引用文:
━━━

所在地:大阪府大阪市中央区本町橋2(マイドーム大阪前)

大阪会議所開催の地

明治維新間もない頃、新政府の方針をめぐり政局は混迷を極めた。体制を固めようとする大久保利通は当時反対を唱え下野していた木戸孝允や板垣退助を引き入れるため、伊藤博文・井上馨らとともに明治8年大阪で会合した。紆余曲折を経た会議は1ヶ月にもおよび、国会開設の準備、司法権の独立、地方官会議の開催、内閣と各章の分離などが話し合われた。そして2月11日木戸孝允の常宿、花外楼(加賀伊を木戸孝允が改称させた)で妥協した。これを称して大阪会議という。ここでの話し合い花が続きせず、6ヵ月後には再び混迷度を増したが、この会議は立憲政体を宣言した意義あるものであった。
所在地:大阪府大阪市中央区北浜1丁目1(花外楼前)





石山本願寺推定地

「大坂」という地名が歴史上初めて姿を現すのは、明応7(1498)年に本願寺第8世蓮如が書いた「御文」の中だ。その蓮如が明応5(1496)年、摂津国に築いたのが大坂御坊であり、天文元(1532)年に京都の山科本願寺が炎上した際に本山の機能を大坂御坊に移転し、「石山本願寺」と呼ばれるようになった。第11世顕如のときは元亀元(1570)年から11年、織田信長との熾烈な石山合戦を経験。最終的には講和が成り、顕如が石山本願寺を退去することで決着を見た。その後、石山本願寺は消失している。消失後にその立地条件のよさに目をつけた豊臣秀吉が大坂城を築き、そして現在に至るまでの大阪の繁栄へち続いていくのである。「推定値」とされているのは、秀吉による大坂城建設、さらに大坂夏の陣ののち徳川大坂城建設による大規模な工事により、石山本願寺の正確な場所が不明だからである。
所在地:大阪府大阪市中央区大阪城2
最寄駅:地下鉄谷町線・中央線谷町4丁目駅



舎密局跡

舎密とはオランダ語の理化学を意味する言葉で、大阪で初めての公立教育機関である。この舎密局は、もとは江戸幕府が計画したものだが、明治政府が受け継ぎ、大坂城西定番屋敷跡に設立した学校で、1869(明治2)年5月に、オランダの第2等官医ハラタマを教頭として招いた。後に名称も、大阪開成所分局理学所大阪開成学校と変更されたが、1889年には京都へ移って、第3高等学校となり、京都大学へと発展する。
所在地:大阪府大阪市中央区大手前3
最寄駅:大阪市営地下鉄谷町線・中央線谷町4丁目駅徒歩3分




旧陸軍第4師団(もと大阪市立博物館)

━━━

作業内容:
上に示した大阪の史跡紹介文を、末尾の見出し「旧陸軍第4師団(もと大阪市立博物館)」のあとから書き継いでください。

データ欄:

━━━

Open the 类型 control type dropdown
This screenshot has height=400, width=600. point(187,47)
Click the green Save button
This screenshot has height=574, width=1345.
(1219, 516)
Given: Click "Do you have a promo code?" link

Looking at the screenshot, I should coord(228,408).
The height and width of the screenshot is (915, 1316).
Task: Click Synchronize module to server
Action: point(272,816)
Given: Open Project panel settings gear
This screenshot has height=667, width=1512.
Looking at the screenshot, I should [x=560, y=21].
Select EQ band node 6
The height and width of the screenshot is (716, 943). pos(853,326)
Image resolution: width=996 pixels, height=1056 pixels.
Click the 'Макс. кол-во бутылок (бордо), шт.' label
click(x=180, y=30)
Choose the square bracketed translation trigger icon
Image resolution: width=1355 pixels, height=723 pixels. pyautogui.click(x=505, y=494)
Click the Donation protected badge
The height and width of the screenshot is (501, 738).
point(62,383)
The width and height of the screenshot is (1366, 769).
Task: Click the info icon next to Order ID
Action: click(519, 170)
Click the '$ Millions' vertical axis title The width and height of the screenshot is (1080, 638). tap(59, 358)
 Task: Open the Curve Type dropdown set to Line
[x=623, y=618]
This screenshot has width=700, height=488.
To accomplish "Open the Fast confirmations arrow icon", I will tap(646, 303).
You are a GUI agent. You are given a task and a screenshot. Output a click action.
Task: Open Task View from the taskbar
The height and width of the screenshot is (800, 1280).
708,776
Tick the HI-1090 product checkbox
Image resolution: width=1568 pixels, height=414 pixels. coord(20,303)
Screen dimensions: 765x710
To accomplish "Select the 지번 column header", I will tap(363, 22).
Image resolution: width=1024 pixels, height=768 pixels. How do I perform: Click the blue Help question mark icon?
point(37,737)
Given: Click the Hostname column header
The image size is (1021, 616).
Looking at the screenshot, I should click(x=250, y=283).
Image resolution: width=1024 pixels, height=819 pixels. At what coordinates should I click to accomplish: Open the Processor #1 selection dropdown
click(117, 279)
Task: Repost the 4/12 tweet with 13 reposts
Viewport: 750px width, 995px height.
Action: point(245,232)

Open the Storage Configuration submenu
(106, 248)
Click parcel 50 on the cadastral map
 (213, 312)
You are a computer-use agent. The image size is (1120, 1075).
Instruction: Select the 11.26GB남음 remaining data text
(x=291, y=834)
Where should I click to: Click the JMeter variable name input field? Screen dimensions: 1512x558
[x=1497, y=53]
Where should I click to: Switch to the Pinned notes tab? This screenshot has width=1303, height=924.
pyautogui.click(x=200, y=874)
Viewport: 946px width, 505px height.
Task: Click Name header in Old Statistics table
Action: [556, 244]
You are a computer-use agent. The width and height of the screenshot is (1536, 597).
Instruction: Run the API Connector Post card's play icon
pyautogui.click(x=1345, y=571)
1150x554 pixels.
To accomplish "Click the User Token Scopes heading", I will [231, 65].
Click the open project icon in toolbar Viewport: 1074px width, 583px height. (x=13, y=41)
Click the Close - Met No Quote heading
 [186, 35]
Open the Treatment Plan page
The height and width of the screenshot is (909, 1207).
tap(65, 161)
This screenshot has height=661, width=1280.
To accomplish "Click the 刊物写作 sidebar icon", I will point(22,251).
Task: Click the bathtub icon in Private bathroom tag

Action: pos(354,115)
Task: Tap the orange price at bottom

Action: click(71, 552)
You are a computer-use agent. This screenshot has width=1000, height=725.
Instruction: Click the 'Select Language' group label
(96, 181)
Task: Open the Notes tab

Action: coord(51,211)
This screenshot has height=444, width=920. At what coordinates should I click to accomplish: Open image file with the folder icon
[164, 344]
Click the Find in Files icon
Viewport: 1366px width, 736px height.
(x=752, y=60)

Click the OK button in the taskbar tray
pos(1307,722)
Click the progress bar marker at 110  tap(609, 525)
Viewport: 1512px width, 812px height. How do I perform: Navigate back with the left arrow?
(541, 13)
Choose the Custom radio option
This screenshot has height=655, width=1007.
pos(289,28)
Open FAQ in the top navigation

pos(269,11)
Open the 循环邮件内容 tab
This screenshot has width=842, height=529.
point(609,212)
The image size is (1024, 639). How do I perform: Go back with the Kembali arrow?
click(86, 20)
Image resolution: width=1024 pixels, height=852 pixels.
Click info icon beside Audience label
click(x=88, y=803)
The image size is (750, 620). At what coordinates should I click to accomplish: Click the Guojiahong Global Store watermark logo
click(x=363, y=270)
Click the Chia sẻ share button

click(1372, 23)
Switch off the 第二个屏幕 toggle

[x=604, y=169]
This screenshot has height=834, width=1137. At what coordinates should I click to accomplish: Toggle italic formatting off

━━━

解答:
建設されたのは昭和6(1931)年。昭和35(1960)年に博物館として開館する以前は、旧陸軍第4師団司令部、旧大阪市警視庁本部として使用されていた。旧陸軍第4師団は昭和6(1931)年から終戦まで使用。又、大阪市警視庁は後に大阪府警察本部へとつながり、現在は大手前3丁目に移転している。博物館として利用されたのは平成13(2001)年まで。大阪市の歴史に関する史料や資料を多数扱う本格的な博物館だった。同年に大手前4丁目に開館した大阪歴史博物館へ、業務や展示を引き継ぐ形で閉館した。現在は施設として使用されておらず、戦争遺跡として大阪城公園内、天守閣前に残されている。重厚なロマネスク様式が特徴である。
所在地:大阪府大阪市中央区大阪城公園内
最寄駅:地下鉄谷町線・中央線谷町4丁目駅



顕孝庵

もともと玉泉寺と呼ばれ、寛文元(1661)年、鴻池家が一族の墓の菩提寺として顕孝庵と改めて復興した。境内のほとんどが一族の墓で占められ、五輪等は70数基もある鴻池家始祖の山中幸元は清酒の製法を偶然に発見し、また清酒の江戸送りに成功し、海運業にも乗り出し、鴻池家の基盤を築いた。3代目山中宗利のときに今の東大阪市鴻池新田の開発に1万両を当時、経営に着手。飛躍を遂げる。この頃より酒造・海運業などから大名貸しを中心とする両替商を専業とするようになり、大坂随一の豪商となった。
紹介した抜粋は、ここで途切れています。